[[ Selected text open ]]

Kudzu bugs are not native to Georgia, but in the past seven years, they’ve made their homes in soybean fields across the southeastern U.S.

While they don’t cause damage every soybean season, they can cause yield losses of between 20 and 60 percent. That can create a big loss for farmers who tend the approximately 80 million acres of soybeans grown in the U.S. each year.

“I think we’re going to have to think of the kudzu bug as a cyclical pest, like the soybean aphid,” said Adam Bray, a recent doctoral graduate from the University of Georgia Department of Crop and Soil Sciences. “Populations have died down, but we want to be ready if they do come back.”

Working with UGA molecular plant breeder Wayne Parrott, Bray identified varieties of soybean that are resistant to the damage caused by the invasive insect. Identifying resistant varieties of soybean is the first step to breeding new, resistant varieties.

“This is a move toward developing crop varieties that require fewer insecticides and thus can be more sustainably and economically grown,” said Parrott, a professor of crop and soil sciences in the UGA College of Agricultural and Environmental Sciences.

Kudzu bugs, or Megacopta cribraria, have green and brown bodies, stippled wing covers and wide back ends, and they produce an odor that has been compared to odorized natural gas.

They are sometimes confused with brown marmorated stinkbugs, but they are only distantly related. Kudzu bugs are in the family Plataspidae and stinkbugs are in the family Pentatomidae, but they are both in the same insect order, Hemiptera.

Kudzu bugs were initially identified in northeast Georgia in 2009. They feed on Georgia’s most famous weed – kudzu – but they will eat any legume plant, including soybeans.

Numbers seem to have dwindled across the state in recent years, but the insects are still present in soybean fields. Farmers dread another population boom like what they saw between 2010 and 2013.

[[ Selected text closed ]]
[[ Exercise data open ]]

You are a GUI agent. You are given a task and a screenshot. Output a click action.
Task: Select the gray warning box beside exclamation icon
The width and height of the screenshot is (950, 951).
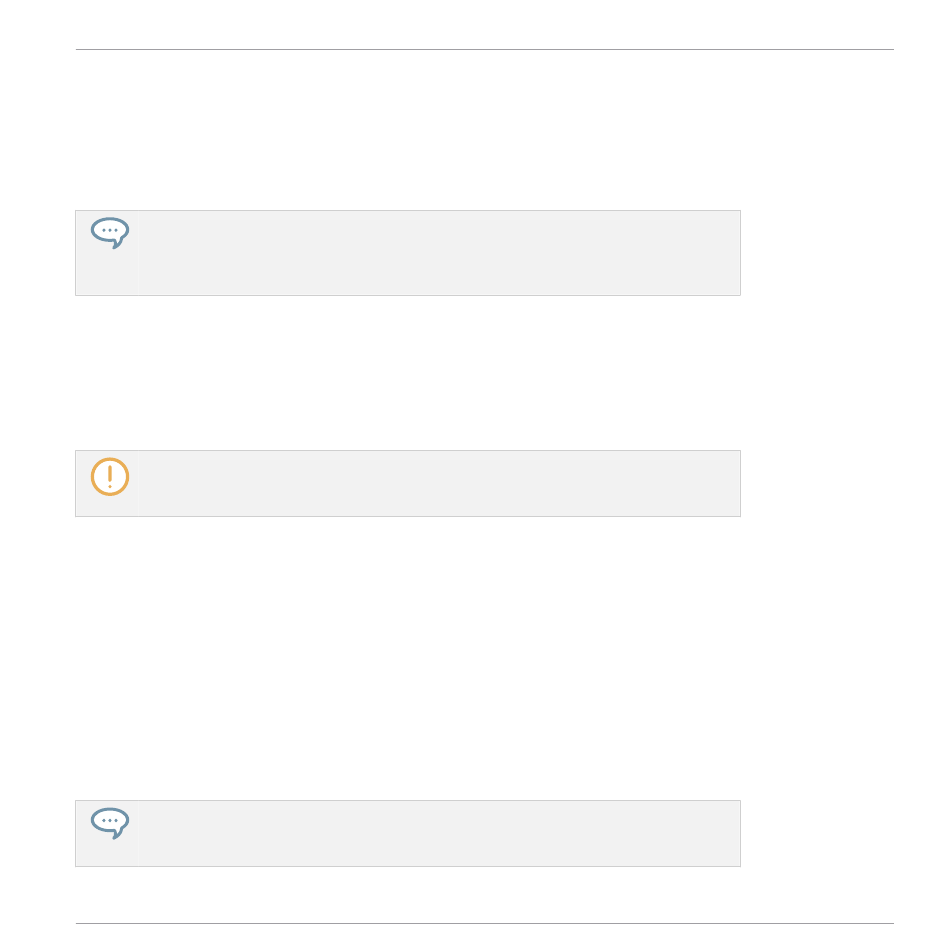pyautogui.click(x=408, y=483)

[[ Exercise data closed ]]

Exercises:
1. Answer these from the text on kudzu bugs, each on its own line:
(a) Where and in what year were kudzu bugs first identified?
(b) What range of yield losses can they cause?
(c) To which family do kudzu bugs belong?
2. Reproduce the part of the text on kudzu bugs that opens with the words "While they don’t" and closes with "U.S. each year.".
3. Say whether each statement agrees with the text on kudzu bugs. Answer yes or no and quote the words that decide it.
(a) Kudzu bugs and brown marmorated stinkbugs are in the same insect order.
(b) Kudzu bugs feed only on kudzu.
(c) Kudzu bugs cause damage every soybean season.

Answers to this exercise:
1.
(a) In northeast Georgia, in 2009.
(b) Between 20 and 60 percent.
(c) The family Plataspidae.

2.
While they don’t cause damage every soybean season, they can cause yield losses of between 20 and 60 percent. That can create a big loss for farmers who tend the approximately 80 million acres of soybeans grown in the U.S. each year.

3.
(a) Yes: "they are both in the same insect order, Hemiptera."
(b) No: "they will eat any legume plant, including soybeans."
(c) No: "While they don’t cause damage every soybean season"